Rozdział 21

64 3 1
                                    

Janet:
O cholera... Ja się w niej zakochałam. Ale w sumie Melodie też kocham. O kurwa ja się kocham w dwóch osobach jednocześnie.

Muszę o tym porozmawiać z kimś. Z Colette na pewno nie. Zniszczę naszą przyjaźń. Dobra, Melodie. Nadal ją kocham, ale przy okazji kocham Colie.

Ja pierniczę co ze mną jest nie tak?!
Ja chyba potrzebuję pomocy. Co robić? Co kurwa mam zrobić?!

W telefonie kliknęłam słuchawkę. Melodie odebrała.

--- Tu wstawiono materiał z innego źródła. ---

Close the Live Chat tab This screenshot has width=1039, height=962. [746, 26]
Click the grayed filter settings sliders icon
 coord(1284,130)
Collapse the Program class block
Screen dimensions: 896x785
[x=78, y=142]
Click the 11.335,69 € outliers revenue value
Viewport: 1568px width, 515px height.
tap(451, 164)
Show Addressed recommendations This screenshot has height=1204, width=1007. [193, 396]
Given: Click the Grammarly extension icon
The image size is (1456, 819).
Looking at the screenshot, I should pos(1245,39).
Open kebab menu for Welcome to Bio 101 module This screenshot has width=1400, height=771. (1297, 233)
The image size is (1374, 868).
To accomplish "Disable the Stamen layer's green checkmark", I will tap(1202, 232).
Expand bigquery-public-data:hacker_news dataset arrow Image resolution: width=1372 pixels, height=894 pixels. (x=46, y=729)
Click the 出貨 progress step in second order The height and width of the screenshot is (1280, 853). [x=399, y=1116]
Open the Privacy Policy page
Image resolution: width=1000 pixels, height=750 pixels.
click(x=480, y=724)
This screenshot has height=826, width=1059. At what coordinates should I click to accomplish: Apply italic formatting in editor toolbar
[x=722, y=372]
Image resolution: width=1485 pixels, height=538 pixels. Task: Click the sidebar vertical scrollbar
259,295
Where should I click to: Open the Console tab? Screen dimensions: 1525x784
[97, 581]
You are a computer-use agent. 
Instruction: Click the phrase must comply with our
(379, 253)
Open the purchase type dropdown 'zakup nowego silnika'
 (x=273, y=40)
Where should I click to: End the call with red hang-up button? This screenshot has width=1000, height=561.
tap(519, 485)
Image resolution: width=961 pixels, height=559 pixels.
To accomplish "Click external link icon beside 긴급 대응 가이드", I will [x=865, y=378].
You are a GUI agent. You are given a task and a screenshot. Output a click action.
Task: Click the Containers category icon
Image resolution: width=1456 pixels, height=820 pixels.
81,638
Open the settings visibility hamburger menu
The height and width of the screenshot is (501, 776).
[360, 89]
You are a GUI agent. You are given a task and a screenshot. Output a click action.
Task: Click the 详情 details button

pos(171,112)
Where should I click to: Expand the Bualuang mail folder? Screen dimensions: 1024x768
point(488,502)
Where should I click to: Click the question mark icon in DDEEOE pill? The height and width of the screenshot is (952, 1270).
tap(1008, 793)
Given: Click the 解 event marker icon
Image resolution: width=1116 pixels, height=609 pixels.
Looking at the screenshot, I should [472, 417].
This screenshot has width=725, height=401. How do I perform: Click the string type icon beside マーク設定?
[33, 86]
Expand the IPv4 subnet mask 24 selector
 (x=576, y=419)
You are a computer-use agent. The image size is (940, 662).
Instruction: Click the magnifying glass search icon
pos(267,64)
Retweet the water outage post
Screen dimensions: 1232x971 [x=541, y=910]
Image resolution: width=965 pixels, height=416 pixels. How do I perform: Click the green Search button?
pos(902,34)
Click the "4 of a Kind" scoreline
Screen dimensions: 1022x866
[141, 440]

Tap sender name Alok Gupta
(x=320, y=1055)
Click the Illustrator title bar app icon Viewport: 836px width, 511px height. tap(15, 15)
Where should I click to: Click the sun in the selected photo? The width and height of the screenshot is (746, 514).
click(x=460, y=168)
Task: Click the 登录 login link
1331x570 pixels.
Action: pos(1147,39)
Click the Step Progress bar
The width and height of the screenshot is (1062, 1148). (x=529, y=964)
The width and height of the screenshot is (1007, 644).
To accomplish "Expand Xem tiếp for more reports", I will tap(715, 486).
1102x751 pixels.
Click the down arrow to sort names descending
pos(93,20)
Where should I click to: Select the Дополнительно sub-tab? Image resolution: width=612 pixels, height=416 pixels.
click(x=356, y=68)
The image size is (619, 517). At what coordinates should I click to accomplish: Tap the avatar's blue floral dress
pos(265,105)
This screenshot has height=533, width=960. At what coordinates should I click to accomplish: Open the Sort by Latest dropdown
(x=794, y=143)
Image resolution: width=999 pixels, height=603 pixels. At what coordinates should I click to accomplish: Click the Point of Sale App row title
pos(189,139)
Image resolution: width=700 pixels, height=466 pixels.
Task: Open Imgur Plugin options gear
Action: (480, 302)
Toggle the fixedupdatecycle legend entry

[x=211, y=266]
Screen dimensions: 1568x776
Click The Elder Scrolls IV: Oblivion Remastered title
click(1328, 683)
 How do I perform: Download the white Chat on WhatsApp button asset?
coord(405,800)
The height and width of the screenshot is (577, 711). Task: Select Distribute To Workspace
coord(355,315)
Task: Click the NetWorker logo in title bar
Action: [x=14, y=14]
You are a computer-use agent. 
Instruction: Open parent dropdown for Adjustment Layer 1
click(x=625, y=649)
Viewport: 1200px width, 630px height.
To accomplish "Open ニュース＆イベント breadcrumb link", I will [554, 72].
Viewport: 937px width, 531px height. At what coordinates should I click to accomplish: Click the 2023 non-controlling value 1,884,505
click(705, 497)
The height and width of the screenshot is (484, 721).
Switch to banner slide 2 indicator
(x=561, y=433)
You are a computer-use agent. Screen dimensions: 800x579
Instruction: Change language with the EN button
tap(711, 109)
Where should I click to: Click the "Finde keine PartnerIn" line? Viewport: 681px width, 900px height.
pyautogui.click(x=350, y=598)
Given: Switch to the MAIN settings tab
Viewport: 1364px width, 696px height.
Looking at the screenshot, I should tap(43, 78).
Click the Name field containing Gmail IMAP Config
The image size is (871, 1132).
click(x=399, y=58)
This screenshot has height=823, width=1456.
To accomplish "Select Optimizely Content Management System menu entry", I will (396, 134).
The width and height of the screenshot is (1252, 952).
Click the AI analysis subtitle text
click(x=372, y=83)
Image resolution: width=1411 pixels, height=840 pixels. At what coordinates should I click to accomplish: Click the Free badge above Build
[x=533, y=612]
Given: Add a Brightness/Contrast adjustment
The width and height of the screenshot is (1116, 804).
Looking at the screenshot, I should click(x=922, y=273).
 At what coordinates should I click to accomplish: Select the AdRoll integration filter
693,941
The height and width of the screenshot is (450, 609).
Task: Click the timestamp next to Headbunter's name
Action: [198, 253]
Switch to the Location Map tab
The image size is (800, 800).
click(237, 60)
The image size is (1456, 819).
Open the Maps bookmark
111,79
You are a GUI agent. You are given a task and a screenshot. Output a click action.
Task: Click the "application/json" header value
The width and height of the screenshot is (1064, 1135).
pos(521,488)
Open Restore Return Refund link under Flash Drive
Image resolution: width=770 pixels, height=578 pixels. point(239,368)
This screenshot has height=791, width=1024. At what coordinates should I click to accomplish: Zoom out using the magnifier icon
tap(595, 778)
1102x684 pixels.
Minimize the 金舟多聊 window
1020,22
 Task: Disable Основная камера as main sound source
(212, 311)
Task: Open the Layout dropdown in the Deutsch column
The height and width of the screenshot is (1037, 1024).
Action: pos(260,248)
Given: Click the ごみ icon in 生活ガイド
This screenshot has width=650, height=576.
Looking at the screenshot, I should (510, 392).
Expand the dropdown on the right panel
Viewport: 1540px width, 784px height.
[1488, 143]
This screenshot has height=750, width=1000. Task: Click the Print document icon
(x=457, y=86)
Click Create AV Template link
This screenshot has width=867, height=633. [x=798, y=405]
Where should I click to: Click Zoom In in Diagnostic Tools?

- Musimy porozmawiać. Jest bardzo ważna sprawa - powiedziałam.
- Okej, gdzie się spotykamy?
- Możemy u ciebie
- Oki
- To pa będę za jakieś 15- 20 minut.
- Pa

To będzie najbardziej stresująca rozmowa w moim życiu. Melodyjka nie mieszka za daleko, więc postanowiłam pójść do niej z buta.

Gdy zadzwoniłam dzwonkiem od razu otworzyła mi moja dziewczyna.

- Cześć to jaka jest ta twoja pilna sprawa?
- Kurde, Melodie ja chyba potrzebuję pomocy.
- Co? O czym ty gadasz? Tak w ogóle wejdź do środka.

Weszłam do środka cała poddenerwowana.

- Ja nie wiem czy ci to mówić to może nam zniszczyć związek...
- Co?
- Ja... Zakochałam się w tobie i innej osobie jednocześnie.
- Janet, to nie złe jeśli się w kimś zakochałaś, a tak poza tym to kto jest tą szczęściarą?
- Colette.
- O kurwa...
- Co?
- Nic nic.

Byłam w lekkim szoku, ale szybko się odtrząsłam.

- Ja też mam ci coś do powiedzenia- powiedziała Melodie.
- Co się stało?
- Skoro jesteśmy przy takich tematach to po nowym roku wyjeżdżam w trasę koncertową.
- Ale ile będzie trwać. 2 tygodnie, 1 miesiąc?
- Nie Janet, ona będzie trwała co najmniej 7 miesięcy, może nawet rok.

Serce stanęło mi w gardle. A w moich oczach pojawiły się łzy. Ja chcę ją tu. Nie chcę jej widzieć na kamerce. Chcę ją móc przytulić w każdej chwili.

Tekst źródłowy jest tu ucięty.